There has been fog drifting about all day. Coming home, I pulled over where the road runs so close to the water and looked north to nothing at all beyond Scotch Beach, a bank of white that would have been something mystical a few decades ago, a dream of a fantastical kingdom always beyond reach, the end of a rainbow, or shadow of memory. A great ship, wraith-like, might have emerged from it, sails full despite the lack of any real breeze, or even a black warship ready to level the town with great guns on her bow.
Today was all that, or a bad post-production or printing job, a technical error, leaving a great blank space.

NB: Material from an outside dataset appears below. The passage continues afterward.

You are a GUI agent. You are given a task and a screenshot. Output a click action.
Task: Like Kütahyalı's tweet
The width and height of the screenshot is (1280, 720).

Earlier, it was mist over the Old Harbor, on a day slow enough that pulling over in front of The National to marvel at it was an option, there were parking spaces for the taking. People were standing on the seaward side of Front Street, their phones in the air. A month ago they would have been walking along, viewing the scene through their devices, rather than stopping to try to capture the magic they had already witnessed. The pace has changed, visitors are not rushing in September.
A bit later I notice the glow in the sky to the east and go out only to find I am too late to get a photo; that solitary pair of very damp socks still on the line is in deep shadow. But it is wonderfully sky-blue-pink out over Clay Head, with sprays of scaly, almost mauve clouds in the north, and there is more ground mist rising from low places.
I wander around the house, following the light and come to layers of gold across the western sky, a great old-fashioned mirror of slightly imperfect glass reflecting the glow of the sun already fallen below the tree line.
It would be a perfect coda to a summer of extraordinary sunsets but for the fact it is Tuesday and we do not slide into fall until Thursday morning. I think, absently, not with a curiosity that will lead me to seeking answers, of time and distance, of how easy it is on such a night to feel enveloped by color drenched clouds that have about as much substance as old-fashioned cotton candy, sugar spun full of air, a mouthful dissolving to no more than a sweet aftertaste.
It is too grand to watch die and I come back inside, followed by a dog ready for her dinner.
Summer is slipping away, and will be gone when this paper is printed. The Autumnal Equinox was on the same date three years ago, but on a Sunday — four days earlier thanks to the Leap Year bump — when the last boat home landed in the dark and a puppy who had slept all the way from Northfield to Galilee, and from Galilee to Block Island, my new Autumn, suddenly came alive.
Poor little thing, I worried on that Sunday, taken from her litter mates and mother, brought to this new world, away from her tree-lined street and house filled with children and activity, suffering the horror of a never-before worn collar. By Thursday morning she had managed to navigate the steep uncarpeted back stairs and — stretched on her tippy-toes — just got her black puppy nose to the edge of my bed with a tiny whimper.
Two years I would believe — but three does not seem possible. She has gotten into some mischief but nothing catastrophic, at least not in hindsight, I know what to keep out of reach, and where to look for certain things she still takes, but never far.
And now she easily bounds up and down those same stairs every morning, until I finally stir to her satisfaction, and she reacts with golden retriever joy I choose to translate as “you’re alive, you’re alive!”
Perhaps it was an early golden Autumn sky.